» **Work request 1**
Copy out the part of the court opinion that opens with the words containing "Before: PETERS, P.J., McCARTHY, LYNCH, MULVEY" and closes with "78 proceeding ensued.".
» **Work request 2**
According to the court opinion, why was the petitioner charged in a misbehavior report? Answer in one to three sentences.
» **Work request 3**
Carry on the court opinion about the prison disciplinary determination from where it stops.

» **Excerpt**
Opinion
12-15-2016
Kenneth Smith, Comstock, petitioner pro se. Eric T. Schneiderman, Attorney General, Albany (Marcus J. Mastracco of counsel), for respondent.
Kenneth Smith, Comstock, petitioner pro se.
Eric T. Schneiderman, Attorney General, Albany (Marcus J. Mastracco of counsel), for respondent.
Before: PETERS, P.J., McCARTHY, LYNCH, MULVEY and AARONS, JJ.
Proceeding pursuant to CPLR article 78 (transferred to this Court by order of the Supreme Court, entered in Albany County) to review a determination of the Commissioner of Corrections and Community Supervision finding petitioner guilty of violating a prison disciplinary rule.
Petitioner was ordered to submit a urine specimen for testing, and it twice tested positive for the presence of cannabinoids. As a result, he was charged in a misbehavior report with violating the disciplinary rule that prohibits the use of controlled substances. Following a tier III disciplinary hearing, he was found guilty of the charge and the determination was affirmed upon administrative appeal. This CPLR article 78 proceeding ensued.
We confirm. The misbehavior report and testimony of its author who performed the tests, as well as the positive test results and related documents, provide substantial evidence supporting the determination of guilt (see Matter of Benitez v. Annucci, 139 A.D.3d 1215, 1215, 29 N.Y.S.3d 831 [2016] ). A facility nurse who reviewed petitioner's medical records testified that, contrary to his claim, none of the medications that petitioner was taking at the time of the test would have produced a positive test result, creating a credibility question for the Hearing Officer to resolve (see Matter of Coons v. Fischer, 106 A.D.3d 1302, 1303, 964 N.Y.S.2d 778 [2013] ). Any error in the testing officer contacting facility medical staff about petitioner's medications just before the hearing, rather than immediately after the positive test results, had no bearing on the outcome. As the nurse and testing officer testified, petitioner's request to call the officer who collected the specimen to testify about why facility medical staff were not contacted earlier was properly denied as irrelevant (see Matter of Jones v. Fischer, 138 A.D.3d 1294, 1295, 31 N.Y.S.3d 228 [2016] ).

(Dataset excerpts)
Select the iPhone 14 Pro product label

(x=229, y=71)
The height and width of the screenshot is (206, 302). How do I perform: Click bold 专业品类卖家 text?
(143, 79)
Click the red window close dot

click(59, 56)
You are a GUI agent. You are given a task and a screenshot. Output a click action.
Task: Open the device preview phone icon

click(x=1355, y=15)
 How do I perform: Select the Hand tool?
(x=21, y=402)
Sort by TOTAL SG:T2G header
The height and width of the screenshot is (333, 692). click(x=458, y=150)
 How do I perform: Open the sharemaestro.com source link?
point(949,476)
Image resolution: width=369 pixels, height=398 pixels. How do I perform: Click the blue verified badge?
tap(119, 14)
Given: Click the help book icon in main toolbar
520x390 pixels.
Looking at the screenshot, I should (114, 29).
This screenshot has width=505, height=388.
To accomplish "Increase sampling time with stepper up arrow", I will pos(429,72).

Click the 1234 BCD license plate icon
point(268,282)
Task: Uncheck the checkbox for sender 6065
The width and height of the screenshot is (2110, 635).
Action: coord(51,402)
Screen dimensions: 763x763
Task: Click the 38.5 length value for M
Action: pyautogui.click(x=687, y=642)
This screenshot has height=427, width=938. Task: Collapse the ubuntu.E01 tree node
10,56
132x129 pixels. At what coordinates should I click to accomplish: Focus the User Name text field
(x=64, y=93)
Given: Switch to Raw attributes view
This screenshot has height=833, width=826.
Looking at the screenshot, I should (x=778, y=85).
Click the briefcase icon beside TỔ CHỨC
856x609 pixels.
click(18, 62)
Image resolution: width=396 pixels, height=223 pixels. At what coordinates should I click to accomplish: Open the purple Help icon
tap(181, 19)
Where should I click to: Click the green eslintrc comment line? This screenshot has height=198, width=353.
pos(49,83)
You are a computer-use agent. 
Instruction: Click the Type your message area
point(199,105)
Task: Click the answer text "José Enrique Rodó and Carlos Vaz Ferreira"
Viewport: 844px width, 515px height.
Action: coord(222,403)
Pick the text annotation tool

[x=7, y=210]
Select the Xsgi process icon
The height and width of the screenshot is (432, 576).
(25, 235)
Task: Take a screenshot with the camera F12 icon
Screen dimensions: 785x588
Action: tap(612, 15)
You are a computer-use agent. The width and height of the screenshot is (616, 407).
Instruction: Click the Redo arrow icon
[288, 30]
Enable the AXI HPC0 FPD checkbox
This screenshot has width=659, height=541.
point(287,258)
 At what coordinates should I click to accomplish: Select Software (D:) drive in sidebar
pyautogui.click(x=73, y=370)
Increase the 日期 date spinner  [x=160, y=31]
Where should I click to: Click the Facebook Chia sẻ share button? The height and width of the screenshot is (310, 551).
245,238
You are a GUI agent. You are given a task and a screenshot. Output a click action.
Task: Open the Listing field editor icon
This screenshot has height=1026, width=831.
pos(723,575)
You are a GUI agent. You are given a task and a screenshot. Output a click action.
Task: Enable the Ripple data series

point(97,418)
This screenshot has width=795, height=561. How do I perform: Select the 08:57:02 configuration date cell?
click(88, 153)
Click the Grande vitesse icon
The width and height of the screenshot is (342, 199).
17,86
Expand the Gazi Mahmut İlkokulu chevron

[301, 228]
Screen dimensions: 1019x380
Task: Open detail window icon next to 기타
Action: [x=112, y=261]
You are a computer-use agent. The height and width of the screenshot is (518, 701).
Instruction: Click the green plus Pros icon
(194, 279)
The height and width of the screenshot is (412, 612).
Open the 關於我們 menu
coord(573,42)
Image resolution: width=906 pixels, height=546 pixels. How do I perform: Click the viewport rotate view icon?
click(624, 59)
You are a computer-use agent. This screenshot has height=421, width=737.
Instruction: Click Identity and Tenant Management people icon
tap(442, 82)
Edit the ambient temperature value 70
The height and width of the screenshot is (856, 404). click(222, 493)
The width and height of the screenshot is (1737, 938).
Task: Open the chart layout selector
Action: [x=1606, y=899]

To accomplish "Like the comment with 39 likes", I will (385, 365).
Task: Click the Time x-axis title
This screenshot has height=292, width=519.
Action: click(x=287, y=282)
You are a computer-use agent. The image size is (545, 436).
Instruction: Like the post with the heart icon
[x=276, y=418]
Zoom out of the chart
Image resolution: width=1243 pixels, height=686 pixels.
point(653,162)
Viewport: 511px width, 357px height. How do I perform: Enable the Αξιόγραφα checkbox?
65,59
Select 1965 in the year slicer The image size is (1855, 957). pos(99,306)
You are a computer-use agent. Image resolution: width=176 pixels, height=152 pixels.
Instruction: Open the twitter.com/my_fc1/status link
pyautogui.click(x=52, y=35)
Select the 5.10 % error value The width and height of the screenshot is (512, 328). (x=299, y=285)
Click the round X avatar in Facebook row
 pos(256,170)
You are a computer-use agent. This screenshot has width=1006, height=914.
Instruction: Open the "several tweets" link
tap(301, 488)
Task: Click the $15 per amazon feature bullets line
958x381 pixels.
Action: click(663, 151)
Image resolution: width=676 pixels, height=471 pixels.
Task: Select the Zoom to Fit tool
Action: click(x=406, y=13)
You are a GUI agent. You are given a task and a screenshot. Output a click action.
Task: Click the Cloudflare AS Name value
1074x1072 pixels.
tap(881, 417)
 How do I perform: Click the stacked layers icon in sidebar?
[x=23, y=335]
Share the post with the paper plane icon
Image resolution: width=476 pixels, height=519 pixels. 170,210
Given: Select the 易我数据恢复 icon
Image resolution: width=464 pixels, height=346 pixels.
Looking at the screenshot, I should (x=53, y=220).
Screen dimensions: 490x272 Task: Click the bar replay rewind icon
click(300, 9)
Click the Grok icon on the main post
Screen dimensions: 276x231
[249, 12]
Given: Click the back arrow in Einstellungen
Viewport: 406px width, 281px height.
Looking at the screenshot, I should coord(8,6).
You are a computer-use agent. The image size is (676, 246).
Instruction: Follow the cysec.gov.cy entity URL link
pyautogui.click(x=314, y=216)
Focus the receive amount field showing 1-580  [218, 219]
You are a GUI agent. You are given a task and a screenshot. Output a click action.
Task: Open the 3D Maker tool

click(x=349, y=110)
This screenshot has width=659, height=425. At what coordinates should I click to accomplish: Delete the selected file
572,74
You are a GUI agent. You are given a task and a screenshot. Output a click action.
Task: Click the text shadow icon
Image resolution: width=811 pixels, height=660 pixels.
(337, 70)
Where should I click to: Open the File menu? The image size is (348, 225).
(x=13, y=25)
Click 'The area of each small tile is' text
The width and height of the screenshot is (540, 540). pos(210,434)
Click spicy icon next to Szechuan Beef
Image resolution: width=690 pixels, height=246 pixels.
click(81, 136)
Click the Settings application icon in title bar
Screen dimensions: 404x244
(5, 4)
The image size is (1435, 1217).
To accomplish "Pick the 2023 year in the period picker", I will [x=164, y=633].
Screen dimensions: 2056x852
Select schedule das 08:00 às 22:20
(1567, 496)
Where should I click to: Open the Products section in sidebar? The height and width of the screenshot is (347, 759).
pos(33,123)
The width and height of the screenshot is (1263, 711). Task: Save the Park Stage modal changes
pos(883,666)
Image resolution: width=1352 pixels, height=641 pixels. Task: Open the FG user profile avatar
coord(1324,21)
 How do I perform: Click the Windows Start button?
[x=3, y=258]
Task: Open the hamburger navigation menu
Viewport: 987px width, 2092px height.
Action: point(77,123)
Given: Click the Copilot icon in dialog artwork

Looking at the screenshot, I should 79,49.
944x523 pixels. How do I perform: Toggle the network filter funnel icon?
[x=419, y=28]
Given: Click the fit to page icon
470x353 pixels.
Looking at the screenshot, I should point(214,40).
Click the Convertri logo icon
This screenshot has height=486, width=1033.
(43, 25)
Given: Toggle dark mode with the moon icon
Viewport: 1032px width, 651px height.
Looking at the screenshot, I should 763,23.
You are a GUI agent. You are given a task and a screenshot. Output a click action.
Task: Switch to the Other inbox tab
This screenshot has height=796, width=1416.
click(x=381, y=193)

» **Answer space 1**
Before: PETERS, P.J., McCARTHY, LYNCH, MULVEY and AARONS, JJ.
Proceeding pursuant to CPLR article 78 (transferred to this Court by order of the Supreme Court, entered in Albany County) to review a determination of the Commissioner of Corrections and Community Supervision finding petitioner guilty of violating a prison disciplinary rule.
Petitioner was ordered to submit a urine specimen for testing, and it twice tested positive for the presence of cannabinoids. As a result, he was charged in a misbehavior report with violating the disciplinary rule that prohibits the use of controlled substances. Following a tier III disciplinary hearing, he was found guilty of the charge and the determination was affirmed upon administrative appeal. This CPLR article 78 proceeding ensued.

» **Answer space 2**
The petitioner's urine specimen twice tested positive for cannabinoids. As a result, he was charged with violating the disciplinary rule that prohibits the use of controlled substances.

» **Answer space 3**
Petitioner claims that the reason for the urinalysis test was invalid and did not comply with 7 NYCRR 1020.4(a). The request for urinalysis form stated that the request was based upon an "[o]ngoing investigation into drug activity inside [the] facility," although petitioner was told that it was based upon "suspicion," which was circled on the request form. However, petitioner agreed at the hearing that the reason given qualified it as a random drug test, which is permitted (see 7 NYCRR 1020.4 [a][7] ). Inasmuch as the Hearing Officer did not rely on confidential information, the circumstances leading to the test request were irrelevant (see Matter of Jackson v. Annucci, 121 A.D.3d 1483, 1483, 994 N.Y.S.2d 460 [2014] ; Matter of Selah v. LaValley, 117 A.D.3d 1261, 1261, 984 N.Y.S.2d 895 [2014] ; Matter of Land v. Fischer, 100 A.D.3d 1170, 1170, 953 N.Y.S.2d 408 [2012] ). Further, petitioner's request to call the sergeant who requested the test was properly denied as his testimony was irrelevant (see Matter of Hyatt v. Annucci, 141 A.D.3d 977, 978–979, 34 N.Y.S.3d 915 [2016] ). Petitioner's remaining claims, to the extent that they are preserved for our review, have been reviewed and determined to also lack merit.
ADJUDGED that the determination is confirmed, without costs, and petition dismissed.